ABD'nin 'Kıbrıs' açıklamalarına KKTC'den tepki: Çözüm beyanları inandırıcı değil
KKTC Dışişleri, ABD Dışişleri Sözcüsü Ned Price'ın Kıbrıs ile ilgili açıklamalarına tepki göstererek "Her şeyden önce ABD'nin bir yandan Rum tarafına silah satışı yapması diğer yandan ise 'Ada’da bir çözümü' desteklediklerini ifade etmesi inandırıcı değildir" ifadelerine yer verdi.

Kuzey Kıbrıs Türk Cumhuriyeti (KKTC) Dışişleri Bakanlığından yapılan açıklamada, ABD Dışişleri Sözcüsü Ned Price'ın 2 Kasım'da yaptığı açıklama hatırlatıldı.
"TEMEL OLGULARI BİLMEMELERİ MANİDAR"
Açıklamada ABD'nin, Rum tarafının Kıbrıs konusundaki görüşlerini tekrarladığı belirtildi: "Her şeyden önce ABD'nin bir yandan Rum tarafına silah satışı yapması diğer yandan ise 'Ada’da bir çözümü' desteklediklerini ifade etmesi inandırıcı değildir. Kabul edilebilir bir anlaşmaya bir tarafı silahlandırarak varılmasının mümkün olmadığını ABD yetkililerinin bildiği aşikardır. Ada’da kendini Türk ulusunun bir parçası olarak gören Kıbrıs Türkleri ve kendini Helenizm'in bir unsuru olarak gören Kıbrıs Rumları yaşamaktadır. ABD yetkililerinin 'Kıbrıslı' diye bir milletten bahsetmesi ve Ada’nın en temel olgularını bilmezlikten gelmesi ise manidardır."
"YASAL DÜZENLEMEYE İHTİYAÇ VAR"
KKTC'nin Birleşmiş Milletler (BM) Barış Gücü’nün ülkedeki mevcudiyeti ve faaliyetlerini sürdürebilmesi için KKTC ile BM arasında yasal bir düzenlemeye ihtiyaç olduğunu defaten kayda geçirdiği aktarılan açıklamada, şu görüşlere yer verildi: "Bu görüşten hareketle KKTC proaktif davranarak BM yetkililerine her iki tarafın da çıkarına olacak bir anlaşma taslağı sunmuştur. BM Barış Gücü’nün ülkemizdeki faaliyetlerini sürdürmesinin yolunu açacak KKTC'nin bu adımına, ABD'nin olumlu yaklaşmasını bekliyoruz. Elli yıl önceki şartlar gözetilerek görüşülmeye başlanan ve birçok kez Rum tarafının uzlaşmazlığı nedeniyle başarısız olan 'federasyon' formülünde ABD'nin halen ısrar etmesi değişen koşullar ile bağdaşmamaktadır.

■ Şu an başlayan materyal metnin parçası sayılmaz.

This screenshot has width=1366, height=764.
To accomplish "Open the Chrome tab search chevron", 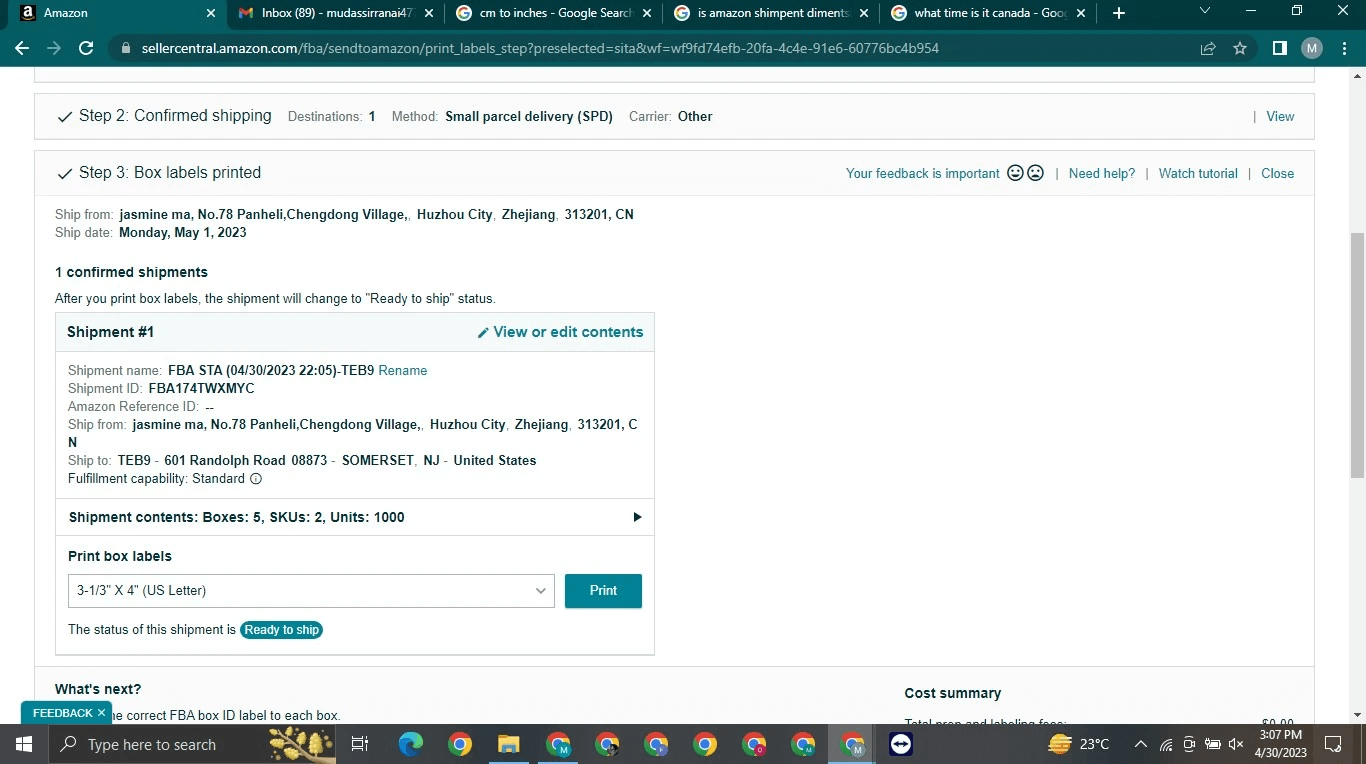I will coord(1204,12).
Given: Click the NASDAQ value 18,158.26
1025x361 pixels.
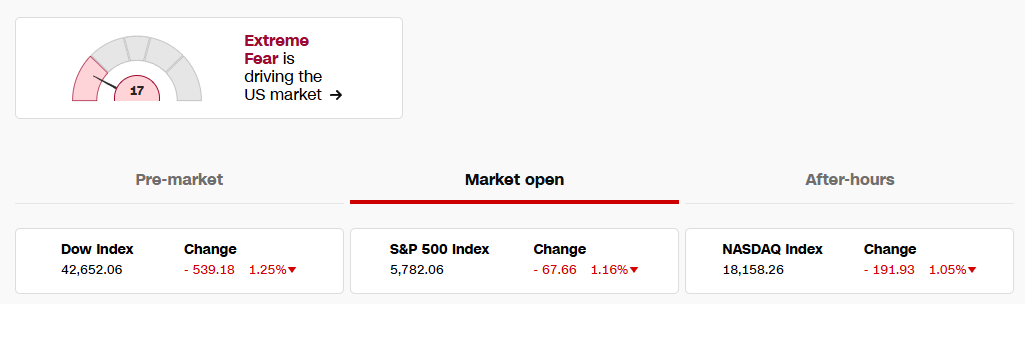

Federasyonu hedef alan müzakerelerin Rum tarafınca reddedildiği tescillenmiştir. Ancak daha da önemlisi Ada’da iki halk ve iki devlet bulunmaktadır. Ancak bu olguyu dikkate alan bir çaba bölgede ve Ada’da arzulanan istikrar ve refah ortamını yaratabilecektir."